Le fait que Chester Brown parle de sa vie intime n'est pas étonnant. Il a déjà raconté dans les menus détails sa découverte de la masturbation dans Le playboy, ainsi que ses premières expériences amoureuses dans Je ne t'ai jamais aimée. L'onanisme n'est déjà pas l'activité sexuelle la plus célébrée publiquement. Aller aux putes, c'est pire: peu d'hommes en parlent ouvertement.

«J'avais déjà fait quelques livres autobiographiques avant. Une fois que tu as fait des livres comme ça, dans ton esprit, tout peut faire l'objet d'un livre. Toute expérience intéressante, précise-t-il, et payer pour du sexe en est une.» Chester Brown ne raconte d'ailleurs pas seulement ses relations avec les prostituées, il rapporte aussi les discussions parfois musclées qu'il a eues avec son entourage au sujet de sa sexualité.

Vingt-trois prostituées n'a rien d'un livre trash. Son arc dramatique ne suit pas les soubresauts émotionnels de son auteur, mais plutôt les étapes d'une profonde remise en question. De sa dernière rupture, il tire une conclusion radicale: il ne veut plus s'engager émotivement. Pour lui, l'amour romantique est synonyme de possessivité et de jalousie. Ce qu'il trouve horrible.

Propos militant

Pas d'amour, donc. Mais il veut encore du sexe. Il analyse ses options: puisqu'il n'a pas les «compétences sociales» pour cumuler les histoires d'un soir, il décide de faire appel à des prostituées. C'est ce qu'il montre au fil des pages d'un ouvrage au militantisme affiché, qui défend les relations sexuelles rétribuées entre adultes consentants.

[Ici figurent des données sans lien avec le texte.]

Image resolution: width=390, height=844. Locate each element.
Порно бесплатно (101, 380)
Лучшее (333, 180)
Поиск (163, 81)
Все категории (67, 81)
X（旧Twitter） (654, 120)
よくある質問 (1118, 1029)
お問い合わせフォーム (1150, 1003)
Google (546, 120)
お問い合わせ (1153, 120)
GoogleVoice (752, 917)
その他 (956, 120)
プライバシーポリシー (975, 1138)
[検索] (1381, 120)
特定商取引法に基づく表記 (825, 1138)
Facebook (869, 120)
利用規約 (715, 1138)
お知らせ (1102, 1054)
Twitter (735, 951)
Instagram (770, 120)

Prudent, Chester Brown a pris soin de ne pas verser dans la pornographie. Son approche est quasi documentaire, presque clinique. «Je me tiens à distance des personnages et, pour l'essentiel, je ne fais pas de gros plans sur les organes génitaux, fait remarquer le dessinateur. Je me suis volontairement éloigné de ce qui aurait pu titiller.»

Le bédéiste ne cache pas sa volonté de transformer la perception que les gens ont de la prostitution. Des critiques lui ont toutefois reproché d'évacuer des questions graves comme le trafic humain et de traiter les femmes comme des objets, puisqu'il ne montre jamais leur visage. Le bédéiste admet qu'il aurait pu se montrer plus critique au sujet de l'esclavage sexuel, qu'il réprouve.

«L'idée selon laquelle une personne est vidée de son humanité parce que son visage est caché me semble ridicule», répond-il toutefois à ceux qui lui reprochent d'avoir traité les femmes comme des objets. «Quand j'ai commencé le livre, j'avais l'intention qu'il porte plus sur les prostituées, explique-t-il. Ne pas donner de détails sur elles, c'était une nécessité pour protéger leur anonymat.»

Prenant appui sur l'idée trudeauiste voulant que l'État n'ait rien à voir dans la chambre des gens, l'auteur plaide pour la décriminalisation et le libre choix. «Le temps dira si le livre est tombé dans les bonnes mains au bon moment», conclut-il. Chester Brown offre une réflexion nuancée dans un ouvrage confrontant.

__________________________________________________________________________

Vingt-trois prostituées. Chester Brown. Cornélius.